Но благодаря Виктору я узнала иную любовь. Он заставил меня осознать, что не имеет большого значения то, как сложатся отношения людей в будущем. У нашей любви нет завтрашнего дня. Наша с ним любовь жестко ограничена во времени; мы с ним живем в круговороте сиюсекундных эмоций и переживаний. Я научилась его любить не только за то, что он дает мне, но и за то, чем он не в силах одарить меня, за то будущее, которого мы лишены.

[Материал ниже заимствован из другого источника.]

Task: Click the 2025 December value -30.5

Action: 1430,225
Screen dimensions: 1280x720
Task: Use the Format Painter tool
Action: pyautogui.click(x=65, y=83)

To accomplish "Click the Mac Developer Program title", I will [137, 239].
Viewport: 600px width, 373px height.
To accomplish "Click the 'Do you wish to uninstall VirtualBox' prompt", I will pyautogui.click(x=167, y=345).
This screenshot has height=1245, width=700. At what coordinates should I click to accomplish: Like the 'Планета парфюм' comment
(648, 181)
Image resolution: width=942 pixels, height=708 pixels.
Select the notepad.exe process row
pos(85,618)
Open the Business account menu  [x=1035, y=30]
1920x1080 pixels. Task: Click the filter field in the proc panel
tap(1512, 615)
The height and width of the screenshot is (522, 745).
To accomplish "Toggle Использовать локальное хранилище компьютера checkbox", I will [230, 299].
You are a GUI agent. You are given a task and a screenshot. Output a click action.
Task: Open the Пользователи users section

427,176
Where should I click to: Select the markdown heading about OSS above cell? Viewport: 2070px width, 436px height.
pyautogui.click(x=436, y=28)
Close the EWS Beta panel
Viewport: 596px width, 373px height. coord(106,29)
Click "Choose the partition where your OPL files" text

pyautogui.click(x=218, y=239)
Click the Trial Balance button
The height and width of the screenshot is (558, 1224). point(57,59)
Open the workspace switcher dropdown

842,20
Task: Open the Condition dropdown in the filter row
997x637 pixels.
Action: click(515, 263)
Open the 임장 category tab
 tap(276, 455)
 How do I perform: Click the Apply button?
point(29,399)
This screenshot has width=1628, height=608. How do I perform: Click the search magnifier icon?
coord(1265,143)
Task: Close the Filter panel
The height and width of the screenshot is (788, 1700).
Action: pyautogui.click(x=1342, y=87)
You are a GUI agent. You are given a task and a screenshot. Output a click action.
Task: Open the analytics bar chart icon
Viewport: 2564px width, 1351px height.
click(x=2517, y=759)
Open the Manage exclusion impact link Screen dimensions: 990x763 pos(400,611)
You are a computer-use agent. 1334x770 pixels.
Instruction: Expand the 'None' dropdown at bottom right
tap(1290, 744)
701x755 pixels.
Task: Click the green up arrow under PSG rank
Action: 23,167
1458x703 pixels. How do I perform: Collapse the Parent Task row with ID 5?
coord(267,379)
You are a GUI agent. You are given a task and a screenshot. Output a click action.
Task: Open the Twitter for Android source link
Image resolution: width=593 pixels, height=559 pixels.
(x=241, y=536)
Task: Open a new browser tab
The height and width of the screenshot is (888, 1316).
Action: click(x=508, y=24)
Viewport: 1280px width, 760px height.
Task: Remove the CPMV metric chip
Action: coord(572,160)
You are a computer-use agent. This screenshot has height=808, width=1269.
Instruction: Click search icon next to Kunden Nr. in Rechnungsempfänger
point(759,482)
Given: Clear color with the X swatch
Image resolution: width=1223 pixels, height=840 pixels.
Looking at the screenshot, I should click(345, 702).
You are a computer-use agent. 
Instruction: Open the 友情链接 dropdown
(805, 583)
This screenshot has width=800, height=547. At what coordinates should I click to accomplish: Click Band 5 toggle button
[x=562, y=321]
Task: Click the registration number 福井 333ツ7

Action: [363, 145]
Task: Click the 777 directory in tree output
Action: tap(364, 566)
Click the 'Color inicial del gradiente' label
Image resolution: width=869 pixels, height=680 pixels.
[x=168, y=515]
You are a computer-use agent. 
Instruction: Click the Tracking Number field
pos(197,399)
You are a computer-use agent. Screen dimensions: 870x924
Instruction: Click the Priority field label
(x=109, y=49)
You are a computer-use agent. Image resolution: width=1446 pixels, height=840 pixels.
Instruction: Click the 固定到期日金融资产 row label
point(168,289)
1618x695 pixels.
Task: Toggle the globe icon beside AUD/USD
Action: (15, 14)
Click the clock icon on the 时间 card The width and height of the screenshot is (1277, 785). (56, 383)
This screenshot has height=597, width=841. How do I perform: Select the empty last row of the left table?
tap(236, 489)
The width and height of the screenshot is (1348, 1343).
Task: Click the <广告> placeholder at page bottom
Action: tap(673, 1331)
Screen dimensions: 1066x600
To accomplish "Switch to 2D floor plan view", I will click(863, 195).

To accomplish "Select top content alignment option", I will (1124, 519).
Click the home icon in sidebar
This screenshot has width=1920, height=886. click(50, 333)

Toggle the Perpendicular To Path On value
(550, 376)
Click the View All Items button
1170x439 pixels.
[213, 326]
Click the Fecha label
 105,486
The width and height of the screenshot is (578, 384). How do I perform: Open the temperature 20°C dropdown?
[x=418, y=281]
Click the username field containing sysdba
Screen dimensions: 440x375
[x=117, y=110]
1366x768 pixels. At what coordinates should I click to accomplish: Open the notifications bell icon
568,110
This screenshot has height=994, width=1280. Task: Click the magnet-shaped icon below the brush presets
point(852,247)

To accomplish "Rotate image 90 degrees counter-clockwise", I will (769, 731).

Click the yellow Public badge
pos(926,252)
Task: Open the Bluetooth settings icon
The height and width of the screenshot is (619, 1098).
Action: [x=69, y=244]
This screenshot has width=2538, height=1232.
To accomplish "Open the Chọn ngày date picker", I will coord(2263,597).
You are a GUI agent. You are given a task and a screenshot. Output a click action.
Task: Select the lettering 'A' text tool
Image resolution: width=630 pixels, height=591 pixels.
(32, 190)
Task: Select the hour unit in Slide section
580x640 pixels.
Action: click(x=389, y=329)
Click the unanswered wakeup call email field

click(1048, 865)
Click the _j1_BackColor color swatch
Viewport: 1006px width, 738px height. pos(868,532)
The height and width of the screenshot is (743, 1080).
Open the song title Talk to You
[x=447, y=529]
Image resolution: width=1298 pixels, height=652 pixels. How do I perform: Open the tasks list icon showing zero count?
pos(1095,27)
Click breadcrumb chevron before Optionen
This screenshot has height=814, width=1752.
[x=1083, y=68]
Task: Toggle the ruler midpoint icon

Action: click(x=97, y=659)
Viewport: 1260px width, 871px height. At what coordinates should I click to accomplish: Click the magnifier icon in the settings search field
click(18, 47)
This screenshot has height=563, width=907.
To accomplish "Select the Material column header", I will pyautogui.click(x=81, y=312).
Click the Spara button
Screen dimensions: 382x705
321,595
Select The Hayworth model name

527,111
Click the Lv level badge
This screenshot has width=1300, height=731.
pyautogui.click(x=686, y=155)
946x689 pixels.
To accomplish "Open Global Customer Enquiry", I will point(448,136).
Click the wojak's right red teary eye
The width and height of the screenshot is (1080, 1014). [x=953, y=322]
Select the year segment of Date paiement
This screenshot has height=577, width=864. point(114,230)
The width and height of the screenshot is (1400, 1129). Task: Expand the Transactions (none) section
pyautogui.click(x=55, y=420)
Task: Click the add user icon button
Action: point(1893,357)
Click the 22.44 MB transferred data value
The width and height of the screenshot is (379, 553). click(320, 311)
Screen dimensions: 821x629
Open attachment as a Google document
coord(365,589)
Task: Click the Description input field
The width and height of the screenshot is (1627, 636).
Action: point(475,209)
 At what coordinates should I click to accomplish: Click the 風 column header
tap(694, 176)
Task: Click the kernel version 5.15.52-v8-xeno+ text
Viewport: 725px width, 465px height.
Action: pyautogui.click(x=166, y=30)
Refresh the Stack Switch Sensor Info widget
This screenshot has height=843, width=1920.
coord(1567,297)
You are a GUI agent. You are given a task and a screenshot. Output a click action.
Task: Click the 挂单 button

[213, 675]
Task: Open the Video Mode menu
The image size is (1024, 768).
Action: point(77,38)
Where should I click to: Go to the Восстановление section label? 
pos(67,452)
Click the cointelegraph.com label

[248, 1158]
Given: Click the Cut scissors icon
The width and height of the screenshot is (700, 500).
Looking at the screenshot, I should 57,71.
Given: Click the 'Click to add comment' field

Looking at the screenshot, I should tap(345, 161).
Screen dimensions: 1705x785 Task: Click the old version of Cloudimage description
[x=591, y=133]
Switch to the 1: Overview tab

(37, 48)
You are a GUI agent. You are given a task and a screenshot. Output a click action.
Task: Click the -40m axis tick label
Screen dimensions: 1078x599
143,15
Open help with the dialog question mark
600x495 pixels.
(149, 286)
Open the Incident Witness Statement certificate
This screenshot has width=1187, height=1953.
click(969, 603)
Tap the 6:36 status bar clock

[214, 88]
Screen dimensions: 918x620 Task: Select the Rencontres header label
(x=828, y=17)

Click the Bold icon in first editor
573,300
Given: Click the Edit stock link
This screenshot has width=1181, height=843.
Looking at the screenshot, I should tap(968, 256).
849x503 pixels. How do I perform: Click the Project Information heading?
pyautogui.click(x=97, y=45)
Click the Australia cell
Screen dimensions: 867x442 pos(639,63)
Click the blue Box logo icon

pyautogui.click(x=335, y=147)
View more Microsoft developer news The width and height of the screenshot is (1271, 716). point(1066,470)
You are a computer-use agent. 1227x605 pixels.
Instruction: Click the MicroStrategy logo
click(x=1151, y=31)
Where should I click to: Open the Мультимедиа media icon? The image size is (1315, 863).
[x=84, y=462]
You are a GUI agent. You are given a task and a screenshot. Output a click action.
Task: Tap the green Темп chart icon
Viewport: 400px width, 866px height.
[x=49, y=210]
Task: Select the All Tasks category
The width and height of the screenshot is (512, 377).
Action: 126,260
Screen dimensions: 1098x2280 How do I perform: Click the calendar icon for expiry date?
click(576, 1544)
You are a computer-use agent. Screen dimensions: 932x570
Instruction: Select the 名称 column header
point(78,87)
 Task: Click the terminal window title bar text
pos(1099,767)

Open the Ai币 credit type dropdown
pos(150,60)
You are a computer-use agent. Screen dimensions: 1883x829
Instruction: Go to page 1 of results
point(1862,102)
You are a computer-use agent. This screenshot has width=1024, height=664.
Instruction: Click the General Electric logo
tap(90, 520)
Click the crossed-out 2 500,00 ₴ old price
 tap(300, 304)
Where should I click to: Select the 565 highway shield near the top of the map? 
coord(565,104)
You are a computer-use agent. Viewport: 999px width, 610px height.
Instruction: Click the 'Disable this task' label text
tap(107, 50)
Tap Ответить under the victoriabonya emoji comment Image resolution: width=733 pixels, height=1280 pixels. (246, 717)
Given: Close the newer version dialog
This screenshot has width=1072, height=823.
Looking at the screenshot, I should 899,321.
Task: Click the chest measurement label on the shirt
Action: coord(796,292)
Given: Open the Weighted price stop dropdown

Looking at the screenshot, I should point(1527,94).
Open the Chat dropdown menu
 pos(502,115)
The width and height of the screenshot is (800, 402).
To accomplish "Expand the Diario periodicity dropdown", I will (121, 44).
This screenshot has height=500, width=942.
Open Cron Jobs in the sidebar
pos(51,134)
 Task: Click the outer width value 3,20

По сравнению с Виктором мои отношения с Гордоном кажутся страшным компромиссом, потому что в наших с Гордоном отношениях все логично, исполнено здравого смысла и имеет перспективы на будущее. Действительно, с первых дней нашего знакомства, когда я была от него без ума, уверенность в будущем, долговечность наших отношений имели для меня громадное значение. Но долговечность отношений приобретала теперь для меня новое значение. Если в бесконечных рассуждениях Эстел о духовной материи и есть рациональное зерно, так вот оно: душа, чтобы продолжить свое существование, должна отбросить расхожее понятие о долговечности, должна отказаться от того, что мы привыкли считать справедливым. Если я и люблю Гордона, это не та любовь, которая ему нужна, о которой он мечтает. А кроме того, существует Виктор, мой хрупкий Виктор, чья жизнь тесно переплелась с моей; это и есть моя единственная любовь.